Trust anchor is operator-supplied at startup and pinned. The
package does NOT call Microsoft's API directly — the Connector
already did that; we validate its signed attestation.
* trust_anchor.go — LoadTrustAnchor(path) reads a PEM bundle of
Intune Connector signing certs. Skips non-CERTIFICATE PEM blocks
(operators sometimes paste chains with the priv key by mistake).
Rejects empty bundles + expired certs at startup with an
operator-actionable message including the cert subject. SIGHUP
reload lands in Phase 8.5; today it's load-once-at-boot.
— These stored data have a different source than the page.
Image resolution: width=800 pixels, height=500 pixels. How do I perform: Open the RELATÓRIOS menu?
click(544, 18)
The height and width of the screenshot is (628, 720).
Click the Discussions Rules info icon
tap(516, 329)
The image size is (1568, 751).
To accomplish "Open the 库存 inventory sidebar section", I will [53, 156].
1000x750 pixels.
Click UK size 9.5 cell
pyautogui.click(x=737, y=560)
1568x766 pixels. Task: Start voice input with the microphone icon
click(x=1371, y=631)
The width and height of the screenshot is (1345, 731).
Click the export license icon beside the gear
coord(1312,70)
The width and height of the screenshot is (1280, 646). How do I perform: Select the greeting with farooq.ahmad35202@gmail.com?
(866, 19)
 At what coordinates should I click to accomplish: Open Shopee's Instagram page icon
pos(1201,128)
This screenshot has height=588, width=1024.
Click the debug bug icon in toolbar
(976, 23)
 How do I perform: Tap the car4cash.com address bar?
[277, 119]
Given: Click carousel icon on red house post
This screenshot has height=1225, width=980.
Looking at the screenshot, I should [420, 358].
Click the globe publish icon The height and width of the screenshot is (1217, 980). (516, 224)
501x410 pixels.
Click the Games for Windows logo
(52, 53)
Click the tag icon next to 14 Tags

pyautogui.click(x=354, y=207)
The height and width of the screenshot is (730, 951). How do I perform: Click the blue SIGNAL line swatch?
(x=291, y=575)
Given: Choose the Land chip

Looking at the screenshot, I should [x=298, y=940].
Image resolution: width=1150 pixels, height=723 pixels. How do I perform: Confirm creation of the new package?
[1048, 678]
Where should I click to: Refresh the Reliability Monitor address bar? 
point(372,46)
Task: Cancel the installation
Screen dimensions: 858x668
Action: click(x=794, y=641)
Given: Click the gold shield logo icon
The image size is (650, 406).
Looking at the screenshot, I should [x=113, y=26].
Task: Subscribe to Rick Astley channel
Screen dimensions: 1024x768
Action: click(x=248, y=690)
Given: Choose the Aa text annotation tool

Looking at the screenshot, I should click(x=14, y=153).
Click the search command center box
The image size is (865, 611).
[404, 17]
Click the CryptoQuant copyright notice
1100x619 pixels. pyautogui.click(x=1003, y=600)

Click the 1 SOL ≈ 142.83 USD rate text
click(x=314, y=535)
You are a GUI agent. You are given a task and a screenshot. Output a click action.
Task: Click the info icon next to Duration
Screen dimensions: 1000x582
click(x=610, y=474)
* claim.go — ChallengeClaim struct + DeviceMatchesCSR helper.
Set-equality semantics for SAN-DNS/SAN-RFC822/SAN-UPN: the CSR
must carry EXACTLY the claim's elements, no extras and no missing.
Empty claim slice = no constraint on that dimension.
Per-dimension typed errors (ErrClaimCNMismatch /
ErrClaimSANDNSMismatch / ErrClaimSANRFC822Mismatch /
ErrClaimSANUPNMismatch) so audit logs surface the failure
dimension without string-matching. extractUPNSans is stubbed to
return nil with documented fail-closed behavior — non-empty UPN
claims fail the equalSets check (correct behavior; the rare deploy
that pins UPN SANs hot-fixes the ASN.1 walker per the inline
comment).
* replay.go — ReplayCache: bounded in-memory cache of seen nonces
with TTL. Sized for 100,000 entries (60-min Connector validity ×
25 RPS Intune fleet steady-state ≈ 90,000 challenges/hour with
headroom). sync.Map for concurrent read/write; janitor goroutine
wakes every TTL/4 to evict expired entries; at-cap O(N)
oldest-eviction (rarely fires; janitor keeps the cache below
cap). Redis-backed variant deferred to V3-Pro.
* challenge.go — the load-bearing piece:
- ParseChallenge(raw) splits the JWT-like compact serialization
into header/payload/signature and base64url-decodes each.
Tolerates both padded + unpadded encodings (some Connector
builds emit padded; RFC 7515 §2 says unpadded; we accept both).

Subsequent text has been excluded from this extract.